The exercise
Output the data starting with the line that contains "Toggle the eyes reaction showing 69" and going on through the final line of the data, including both ends, and reproduce each line without any change.
-- -- --
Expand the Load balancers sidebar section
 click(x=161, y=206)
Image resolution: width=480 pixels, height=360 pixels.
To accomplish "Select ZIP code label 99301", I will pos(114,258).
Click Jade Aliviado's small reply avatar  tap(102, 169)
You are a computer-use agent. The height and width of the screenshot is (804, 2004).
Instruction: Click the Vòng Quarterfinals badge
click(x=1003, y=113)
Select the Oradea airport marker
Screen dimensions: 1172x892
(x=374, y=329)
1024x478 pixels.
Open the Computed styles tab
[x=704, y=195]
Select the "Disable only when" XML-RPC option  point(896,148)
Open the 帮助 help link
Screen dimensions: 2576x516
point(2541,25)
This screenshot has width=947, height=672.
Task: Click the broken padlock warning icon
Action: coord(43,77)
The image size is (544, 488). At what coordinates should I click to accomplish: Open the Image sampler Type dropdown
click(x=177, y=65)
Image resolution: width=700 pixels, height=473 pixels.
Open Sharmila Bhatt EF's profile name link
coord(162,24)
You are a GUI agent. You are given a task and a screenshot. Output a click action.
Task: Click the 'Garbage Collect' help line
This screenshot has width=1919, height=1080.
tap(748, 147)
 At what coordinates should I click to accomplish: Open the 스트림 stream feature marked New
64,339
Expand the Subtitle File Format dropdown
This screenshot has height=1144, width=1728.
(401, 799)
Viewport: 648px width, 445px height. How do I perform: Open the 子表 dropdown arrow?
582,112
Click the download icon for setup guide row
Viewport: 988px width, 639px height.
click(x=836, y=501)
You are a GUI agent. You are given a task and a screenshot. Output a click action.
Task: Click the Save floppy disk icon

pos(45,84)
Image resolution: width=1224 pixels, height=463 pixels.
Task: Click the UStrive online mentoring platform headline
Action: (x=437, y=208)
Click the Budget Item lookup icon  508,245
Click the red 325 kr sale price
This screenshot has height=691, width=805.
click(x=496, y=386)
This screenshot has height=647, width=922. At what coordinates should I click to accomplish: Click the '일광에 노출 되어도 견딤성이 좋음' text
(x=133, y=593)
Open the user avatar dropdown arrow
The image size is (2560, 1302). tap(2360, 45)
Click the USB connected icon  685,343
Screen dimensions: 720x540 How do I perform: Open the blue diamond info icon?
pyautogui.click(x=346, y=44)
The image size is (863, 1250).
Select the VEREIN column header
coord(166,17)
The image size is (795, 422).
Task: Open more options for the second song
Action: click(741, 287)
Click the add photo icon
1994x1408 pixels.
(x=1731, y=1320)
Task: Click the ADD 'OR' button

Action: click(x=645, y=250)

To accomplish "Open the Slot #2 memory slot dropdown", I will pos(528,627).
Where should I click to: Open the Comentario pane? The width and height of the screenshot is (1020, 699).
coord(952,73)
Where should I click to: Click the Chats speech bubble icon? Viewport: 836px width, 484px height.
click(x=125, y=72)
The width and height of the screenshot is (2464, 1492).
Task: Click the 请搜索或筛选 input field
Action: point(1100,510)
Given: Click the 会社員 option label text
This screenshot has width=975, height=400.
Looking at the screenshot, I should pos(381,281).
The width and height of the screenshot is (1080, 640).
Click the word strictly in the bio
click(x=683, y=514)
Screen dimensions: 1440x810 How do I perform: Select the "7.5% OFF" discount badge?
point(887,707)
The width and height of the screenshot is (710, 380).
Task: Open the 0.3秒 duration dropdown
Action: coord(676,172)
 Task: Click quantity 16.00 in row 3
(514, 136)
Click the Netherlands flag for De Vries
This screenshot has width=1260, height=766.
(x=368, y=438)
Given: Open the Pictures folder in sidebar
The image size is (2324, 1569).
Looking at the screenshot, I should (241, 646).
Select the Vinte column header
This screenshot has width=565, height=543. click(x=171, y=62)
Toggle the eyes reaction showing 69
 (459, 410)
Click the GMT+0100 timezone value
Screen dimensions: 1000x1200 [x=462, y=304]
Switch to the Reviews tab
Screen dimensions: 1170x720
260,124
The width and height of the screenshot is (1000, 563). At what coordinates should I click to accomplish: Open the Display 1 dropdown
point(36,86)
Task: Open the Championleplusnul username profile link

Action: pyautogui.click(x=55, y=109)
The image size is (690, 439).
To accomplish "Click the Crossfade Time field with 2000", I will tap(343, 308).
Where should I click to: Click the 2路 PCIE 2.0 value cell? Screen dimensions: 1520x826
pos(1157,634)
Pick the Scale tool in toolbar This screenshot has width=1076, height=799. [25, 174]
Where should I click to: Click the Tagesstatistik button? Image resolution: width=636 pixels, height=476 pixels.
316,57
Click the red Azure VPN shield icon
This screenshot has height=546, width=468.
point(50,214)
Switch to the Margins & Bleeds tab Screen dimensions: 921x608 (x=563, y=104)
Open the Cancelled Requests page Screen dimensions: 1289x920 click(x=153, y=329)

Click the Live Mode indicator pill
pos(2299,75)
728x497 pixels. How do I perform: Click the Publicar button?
-- -- --
Reply to the exercise
Toggle the eyes reaction showing 69
 (459, 410)
Click the GMT+0100 timezone value
Screen dimensions: 1000x1200 [x=462, y=304]
Switch to the Reviews tab
Screen dimensions: 1170x720
260,124
The width and height of the screenshot is (1000, 563). At what coordinates should I click to accomplish: Open the Display 1 dropdown
point(36,86)
Task: Open the Championleplusnul username profile link

Action: pyautogui.click(x=55, y=109)
The image size is (690, 439).
To accomplish "Click the Crossfade Time field with 2000", I will tap(343, 308).
Where should I click to: Click the 2路 PCIE 2.0 value cell? Screen dimensions: 1520x826
pos(1157,634)
Pick the Scale tool in toolbar This screenshot has width=1076, height=799. [25, 174]
Where should I click to: Click the Tagesstatistik button? Image resolution: width=636 pixels, height=476 pixels.
316,57
Click the red Azure VPN shield icon
This screenshot has height=546, width=468.
point(50,214)
Switch to the Margins & Bleeds tab Screen dimensions: 921x608 (x=563, y=104)
Open the Cancelled Requests page Screen dimensions: 1289x920 click(x=153, y=329)

Click the Live Mode indicator pill
pos(2299,75)
728x497 pixels. How do I perform: Click the Publicar button?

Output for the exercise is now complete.